The evening papers gave the authoritative statement that the total number of those killed outright by the explosions at the steel mills was one hundred and twenty-seven. Of this number eighty-six were workmen, fourteen were men who lived in the vicinity, but were not employed in the mills, ten were women, and seventeen were children. The total number of wounded was sixty-eight.
A public funeral was decided upon by the committee. The Harrisville Iron & Steel Co. sent their check for $5000 to the committee and many others contributed money. The time fixed for the public services was Sunday at 2 o’clock. Ten separate platforms for the clergy and church choirs of the city had been erected on the same open fields where the great strike meetings had so often been held. By 1 o’clock people began to assemble. Workmen came from all parts of the city, till over fifty thousand laborers with their wives were on the ground. Most wore black crepe on their arm.
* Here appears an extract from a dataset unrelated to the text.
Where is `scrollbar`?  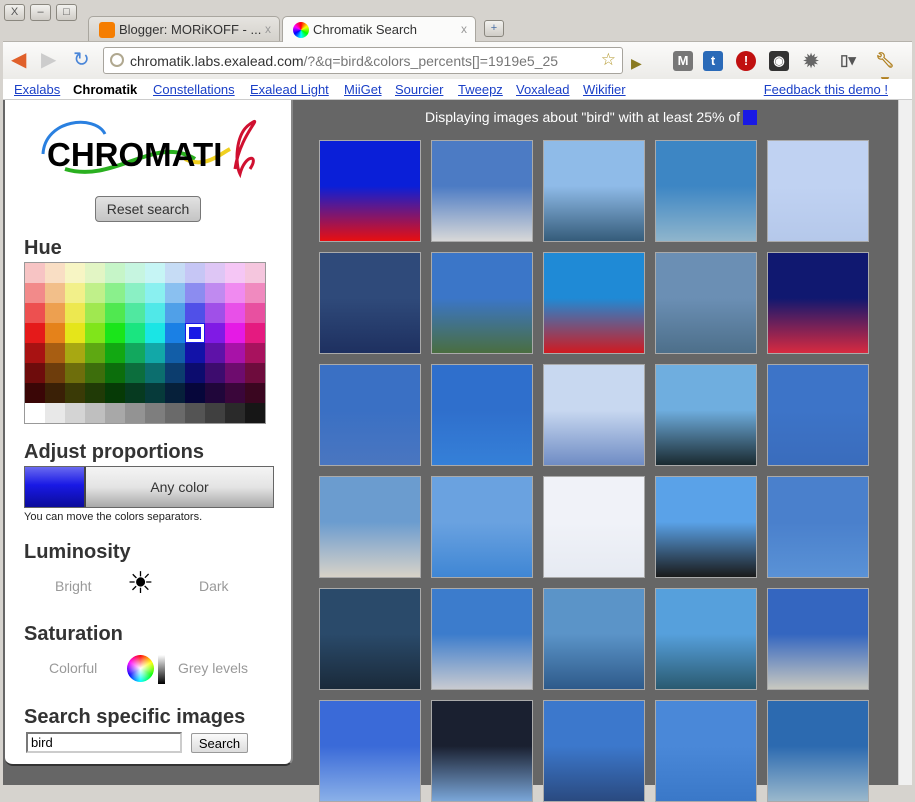 scrollbar is located at coordinates (905, 442).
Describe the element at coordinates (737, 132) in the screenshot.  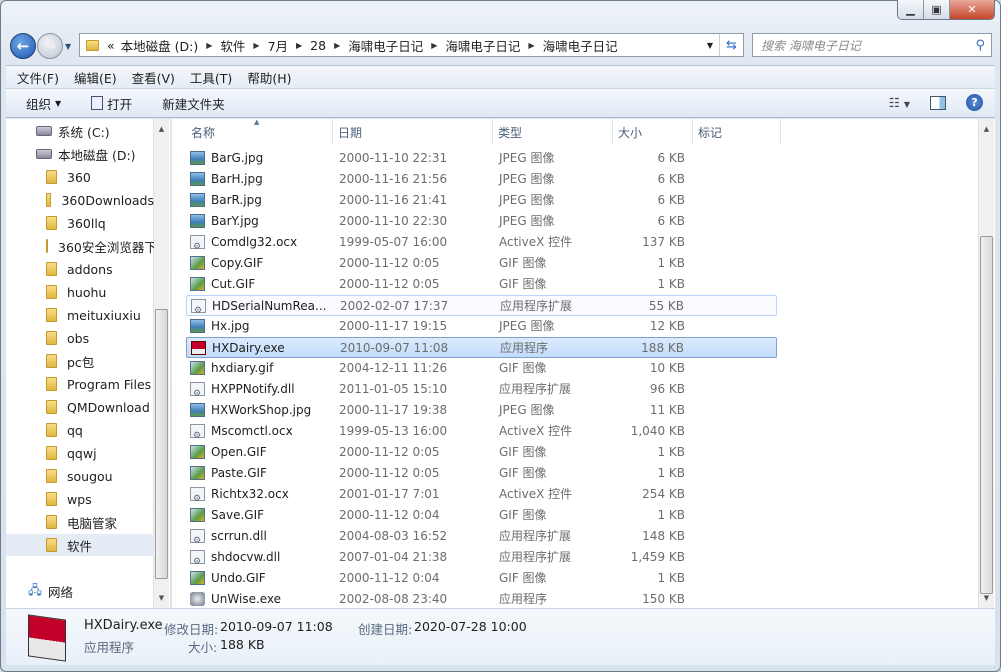
I see `column-header: 标记` at that location.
Fifteen minutes before 2 o’clock solemn band music gave notice to the crowd of the approach of an imposing procession. Platoons of police led the column who were followed in carriages by the mayor, his cabinet, and the city council; then another platoon of police, followed by a long line of hearses, the black plumes of which seemed to wave in unison with the solemn tread of over a thousand workmen, acting as pall-bearers, walking in double file on either side of their dead comrades.
It was some moments before the speaking could begin. By concerted action all the clergy preached on the “Brotherhood of Mankind,” the text used being, John XV.-12. “This is my commandment, That ye love one another, as I have loved you.” The speakers were moved by the Holy Spirit. The services closed with the hymn, “Nearer my God to Thee.”
The funeral procession was several miles in length. Public and private buildings along the route to the cemetery were draped with the emblems of mourning. Twenty-five of the bodies were given private burial. Over one hundred of the victims of the dynamite disaster were buried in one common grave. Together they had died, and together they were buried. The mantle of charity covered them.
Soon after the funeral, the press contained an account of a great meeting held by the surviving workmen of the Harrisville Iron & Steel Co., and of resolutions that were unanimously adopted:—
“Resolved, That we, the surviving workmen of the Harrisville Iron & Steel Co., hereby desire to express our deep sympathy with the bereaved families of our late comrades in toil.
“That further we desire to contribute from the pay-roll due us the wages received for two days’ services, the same to be paid to the emergency committee, one-half the proceeds of which is to apply to the relief of the bereaved workmen’s families, the balance to be used for the purpose of erecting suitable monuments over the graves of our unfortunate comrades.